*TASK REQUIREMENTS*.
Transcribe the data below in full, exactly.
(RECORDS FOR THIS EXERCISE Opens)
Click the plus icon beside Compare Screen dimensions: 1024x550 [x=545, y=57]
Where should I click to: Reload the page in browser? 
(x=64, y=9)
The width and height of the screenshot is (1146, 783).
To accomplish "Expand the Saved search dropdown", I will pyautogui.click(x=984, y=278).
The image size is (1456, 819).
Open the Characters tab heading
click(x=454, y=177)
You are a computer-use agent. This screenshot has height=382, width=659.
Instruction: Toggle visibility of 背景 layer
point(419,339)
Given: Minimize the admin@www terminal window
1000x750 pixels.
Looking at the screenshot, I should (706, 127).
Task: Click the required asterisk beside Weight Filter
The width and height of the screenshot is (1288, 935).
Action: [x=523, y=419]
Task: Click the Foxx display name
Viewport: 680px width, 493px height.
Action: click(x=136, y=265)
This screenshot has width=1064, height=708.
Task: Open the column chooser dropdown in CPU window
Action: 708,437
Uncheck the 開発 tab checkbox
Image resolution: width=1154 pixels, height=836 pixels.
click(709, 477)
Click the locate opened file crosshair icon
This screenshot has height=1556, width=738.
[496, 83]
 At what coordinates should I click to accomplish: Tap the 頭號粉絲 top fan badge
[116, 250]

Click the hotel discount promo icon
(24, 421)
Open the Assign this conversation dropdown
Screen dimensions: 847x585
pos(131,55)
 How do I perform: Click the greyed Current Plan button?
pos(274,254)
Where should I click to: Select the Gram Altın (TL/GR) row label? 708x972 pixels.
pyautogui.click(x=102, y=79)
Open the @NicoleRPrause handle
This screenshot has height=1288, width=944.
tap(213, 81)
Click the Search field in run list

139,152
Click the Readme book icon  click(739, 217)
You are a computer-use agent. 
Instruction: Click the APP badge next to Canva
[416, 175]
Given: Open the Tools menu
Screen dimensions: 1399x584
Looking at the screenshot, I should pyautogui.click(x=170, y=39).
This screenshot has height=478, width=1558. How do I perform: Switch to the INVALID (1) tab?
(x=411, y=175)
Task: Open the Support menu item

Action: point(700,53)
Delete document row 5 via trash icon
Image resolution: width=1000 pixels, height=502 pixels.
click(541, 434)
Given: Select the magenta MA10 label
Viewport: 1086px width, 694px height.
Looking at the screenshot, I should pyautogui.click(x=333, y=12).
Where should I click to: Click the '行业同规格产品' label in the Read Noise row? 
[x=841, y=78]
(RECORDS FOR THIS EXERCISE Closes)
*OUTPUT*.
Click the plus icon beside Compare Screen dimensions: 1024x550 [x=545, y=57]
Where should I click to: Reload the page in browser? 
(x=64, y=9)
The width and height of the screenshot is (1146, 783).
To accomplish "Expand the Saved search dropdown", I will pyautogui.click(x=984, y=278).
The image size is (1456, 819).
Open the Characters tab heading
click(x=454, y=177)
You are a computer-use agent. This screenshot has height=382, width=659.
Instruction: Toggle visibility of 背景 layer
point(419,339)
Given: Minimize the admin@www terminal window
1000x750 pixels.
Looking at the screenshot, I should (706, 127).
Task: Click the required asterisk beside Weight Filter
The width and height of the screenshot is (1288, 935).
Action: [x=523, y=419]
Task: Click the Foxx display name
Viewport: 680px width, 493px height.
Action: click(x=136, y=265)
This screenshot has width=1064, height=708.
Task: Open the column chooser dropdown in CPU window
Action: 708,437
Uncheck the 開発 tab checkbox
Image resolution: width=1154 pixels, height=836 pixels.
click(709, 477)
Click the locate opened file crosshair icon
This screenshot has height=1556, width=738.
[496, 83]
 At what coordinates should I click to accomplish: Tap the 頭號粉絲 top fan badge
[116, 250]

Click the hotel discount promo icon
(24, 421)
Open the Assign this conversation dropdown
Screen dimensions: 847x585
pos(131,55)
 How do I perform: Click the greyed Current Plan button?
pos(274,254)
Where should I click to: Select the Gram Altın (TL/GR) row label? 708x972 pixels.
pyautogui.click(x=102, y=79)
Open the @NicoleRPrause handle
This screenshot has height=1288, width=944.
tap(213, 81)
Click the Search field in run list

139,152
Click the Readme book icon  click(739, 217)
You are a computer-use agent. 
Instruction: Click the APP badge next to Canva
[416, 175]
Given: Open the Tools menu
Screen dimensions: 1399x584
Looking at the screenshot, I should pyautogui.click(x=170, y=39).
This screenshot has height=478, width=1558. How do I perform: Switch to the INVALID (1) tab?
(x=411, y=175)
Task: Open the Support menu item

Action: point(700,53)
Delete document row 5 via trash icon
Image resolution: width=1000 pixels, height=502 pixels.
click(541, 434)
Given: Select the magenta MA10 label
Viewport: 1086px width, 694px height.
Looking at the screenshot, I should pyautogui.click(x=333, y=12).
Where should I click to: Click the '行业同规格产品' label in the Read Noise row? 
[x=841, y=78]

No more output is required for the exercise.